─── Selected excerpt ───

4. Windhawk — best open-source mod manager
Windhawk is the community-built mod platform that brings tweaks for very specific Windows behaviors — taskbar grouping, Start menu padding, title-bar coloring, Explorer command bar — and lets you toggle each one individually. The repository keeps a record of which mods break with each Windows update, which is the part that earns trust.
Where it falls short: Some mods inject into system processes and need careful attention after updates. Per-mod settings UI varies in polish.
Pricing:
- Free: Open-source
- Paid: None
Platforms: Windows 10, Windows 11
Download: windhawk.net
Bottom line: The right tool for the very specific tweaks PowerToys doesn’t cover.
5. ExplorerPatcher — best classic Explorer behaviors
ExplorerPatcher is the open-source project that returns Windows 10-era taskbar and Explorer behaviors to Windows 11 machines, including the never-combine taskbar mode, classic context menus, and the old Alt-Tab switcher. Updates ship quickly after Microsoft’s feature drops; the maintainer documents incompatibilities openly.
Where it falls short: Patches Explorer and can break after major Windows feature updates. Always check release notes before updating Windows after installing.
Pricing:
- Free: Open-source
- Paid: None
Platforms: Windows 11
Download: GitHub releases
Bottom line: Install this if “give me Windows 10’s taskbar” is the only ask.
6. Wallpaper Engine — best animated wallpapers
Wallpaper Engine is the Steam-published wallpaper platform with a workshop large enough to never run out. Animated, video, audio-reactive, web-based, and scene wallpapers all run with reasonable performance, and the editor lets you build your own without coding. Multi-monitor and per-monitor wallpapers are supported.
Where it falls short: Higher GPU and battery overhead than static wallpapers. Workshop quality varies; expect to filter aggressively.
Pricing:
- Free: None
- Paid: One-time purchase on Steam
Platforms: Windows
Download: Steam
Bottom line: The best paid customization tool on the list.

─── Data section ───

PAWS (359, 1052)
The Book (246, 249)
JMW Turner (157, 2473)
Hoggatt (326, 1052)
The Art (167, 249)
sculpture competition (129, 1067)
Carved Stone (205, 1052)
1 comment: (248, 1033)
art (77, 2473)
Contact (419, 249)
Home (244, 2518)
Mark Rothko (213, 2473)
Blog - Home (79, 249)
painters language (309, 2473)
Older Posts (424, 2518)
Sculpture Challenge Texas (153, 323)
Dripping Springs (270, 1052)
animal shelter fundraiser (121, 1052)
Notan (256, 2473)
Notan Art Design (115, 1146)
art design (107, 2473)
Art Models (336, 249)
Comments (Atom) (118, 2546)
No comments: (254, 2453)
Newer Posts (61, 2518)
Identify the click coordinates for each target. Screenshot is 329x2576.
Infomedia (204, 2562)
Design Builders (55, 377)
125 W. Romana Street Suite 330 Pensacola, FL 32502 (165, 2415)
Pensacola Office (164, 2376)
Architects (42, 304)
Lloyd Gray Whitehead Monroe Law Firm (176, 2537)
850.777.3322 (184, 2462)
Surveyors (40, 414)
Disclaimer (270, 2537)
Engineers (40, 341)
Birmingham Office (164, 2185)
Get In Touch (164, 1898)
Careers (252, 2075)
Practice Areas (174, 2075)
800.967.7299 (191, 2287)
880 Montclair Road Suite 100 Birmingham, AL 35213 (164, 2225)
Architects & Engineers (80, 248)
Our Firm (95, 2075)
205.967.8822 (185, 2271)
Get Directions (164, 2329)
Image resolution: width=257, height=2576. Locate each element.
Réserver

───

Exercise instructions =
**a.** From the text on Windows customization tools, extract the passage from "Where it falls short: Patches" up to and including "wallpapers are supported.".
**b.** Please explain why, according to the text on Windows customization tools, ExplorerPatcher users should check release notes before updating Windows.

Outputs by task =
**a.**
Where it falls short: Patches Explorer and can break after major Windows feature updates. Always check release notes before updating Windows after installing.
Pricing:
- Free: Open-source
- Paid: None
Platforms: Windows 11
Download: GitHub releases
Bottom line: Install this if “give me Windows 10’s taskbar” is the only ask.
6. Wallpaper Engine — best animated wallpapers
Wallpaper Engine is the Steam-published wallpaper platform with a workshop large enough to never run out. Animated, video, audio-reactive, web-based, and scene wallpapers all run with reasonable performance, and the editor lets you build your own without coding. Multi-monitor and per-monitor wallpapers are supported.

**b.** ExplorerPatcher patches Explorer and can break after major Windows feature updates. Checking the release notes first shows whether an update will cause problems.